To stretch dollars as far as possible and avoid paying inflated rents in gentrifying neighborhoods, the city has been asking landlords to accept whichever is lower of two rent values: the amount charged to tenants in their leases or fair-market rent as set by the Department of Housing and Urban Development.
That’s a small step in the direction that some housing activists are urging. They point out that rental assistance, through lotteries or other systems, is overwhelming state and local budgets while leaving some landlords largely unscathed. A recent report by the Action Center on Race and the Economy (ACRE) calls for corporate- and private equity-backed landlords like Kushner Companies, Blackstone, and Starwood Capital to cancel rent for the duration of the pandemic. The Congressional Joint Committee on Taxation estimates that owners of pass-through businesses will receive $170 billion in tax benefits over the next 10 years in addition to the nearly $50 billion funneled to real estate through the 2017 tax cuts. Last month, The Wall Street Journal reported that investors are “flocking to mega-landlords” that, with plenty of cash on hand, look poised to scoop up distressed assets and expand their businesses as the result of the pandemic.

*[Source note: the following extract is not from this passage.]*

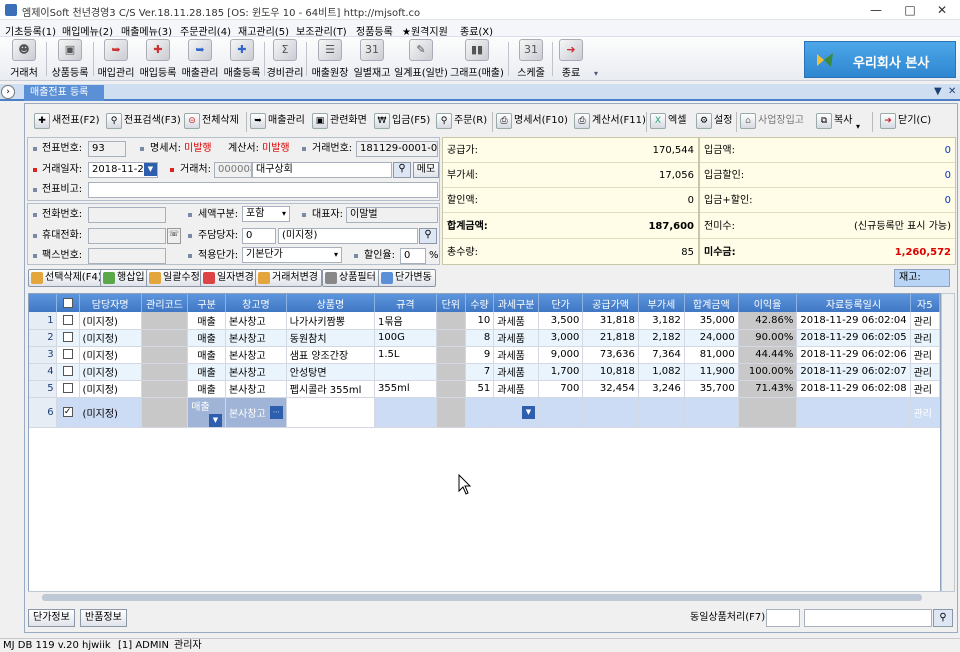 The image size is (960, 652). What do you see at coordinates (462, 121) in the screenshot?
I see `order-button: ⚲ 주문(R)` at bounding box center [462, 121].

“We don’t want to set up a system where corporate landlords who are sitting on cash are able to get more cash when they don’t really need it,” said Maurice BP-Weeks, co–executive director of ACRE.
The real-estate lobby has been vocal in its advocacy for a federal solution also favored by many housing nonprofits: a $100 billion rental assistance fund, which was included in the HEROES Act passed by the House of Representatives last month but is expected to fail in the Senate.

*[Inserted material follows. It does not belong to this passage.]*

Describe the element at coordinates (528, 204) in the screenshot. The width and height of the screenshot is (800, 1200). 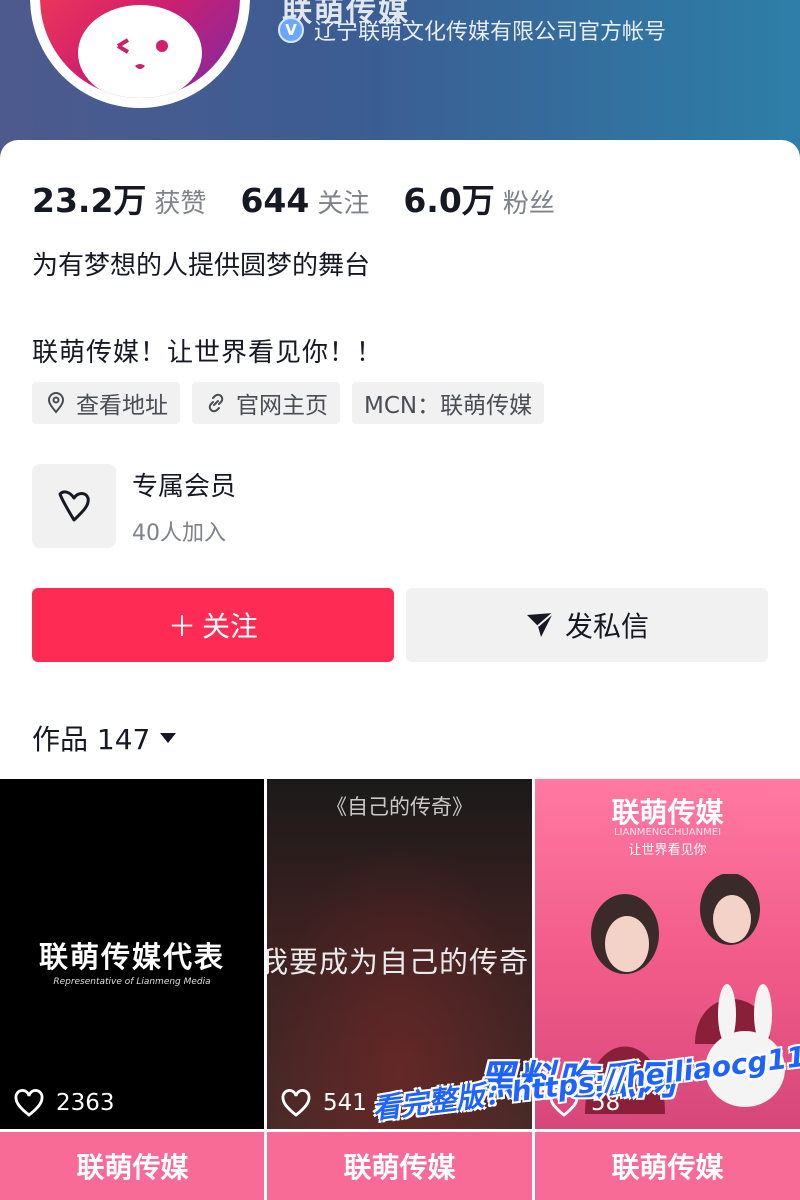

While this measure would amount to some of the most expansive federal support ever offered to low-income tenants, it would still be “totally inadequate to the scale of the problem,” said Weeks. That means elected officials at all levels of government should think about solutions that ask that more of the cost of relief be borne by companies able to shoulder it.

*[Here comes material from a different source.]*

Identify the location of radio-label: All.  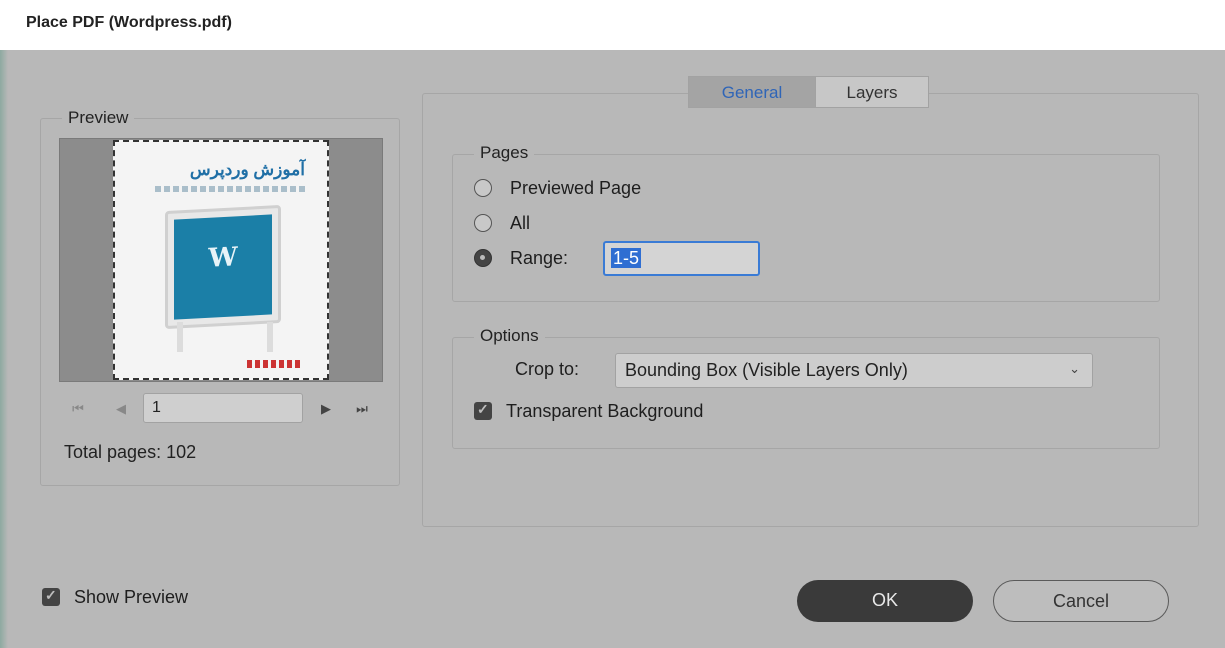
(520, 222).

Absent those solutions, it’s hard to say what will happen in places like Miami, where the temporary reprieve granted to renters will run out again on July 1. More than 800 evictions have been filed in Miami-Dade County since mid-March, according to Alana Greer, executive director of the legal nonprofit Community Justice Project. Those may well be in violation of the governor’s eviction moratorium, but that will have to be sorted out in the courts. Florida’s harsh eviction laws, under which tenants have no guarantee to a day in court, and the state’s dysfunctional unemployment system, one of the slowest in the nation to process claims, make the situation especially perilous.
Miami resident Mercedes Zamora is waiting to challenge an eviction that violates federal law, according to her attorney at Miami Legal Services. A veteran with three children who has been unable to work her job at the Metrorail since March, Zamora lives in a multifamily building with a mortgage backed by Fannie Mae. Under the CARES Act passed by Congress in March, owners of buildings with federal subsidies or federally backed mortgages are prohibited from filing for eviction for the nonpayment of rent until the end of July, but there is little enforcement.
Zamora, who suffers from PTSD, said that her landlord served her with a notice after she missed April’s rent, and that she has been unable to contact her to work out an arrangement. Zamora’s downstairs neighbor moved out after the onset of the pandemic, and Zamora suspects the apartment has since been turned into an Airbnb.
“I know she has other buildings, and I know she’s getting money from strangers going in and out of the building,” she said of her landlord. “I’m pretty sure that I’m the one without other options.”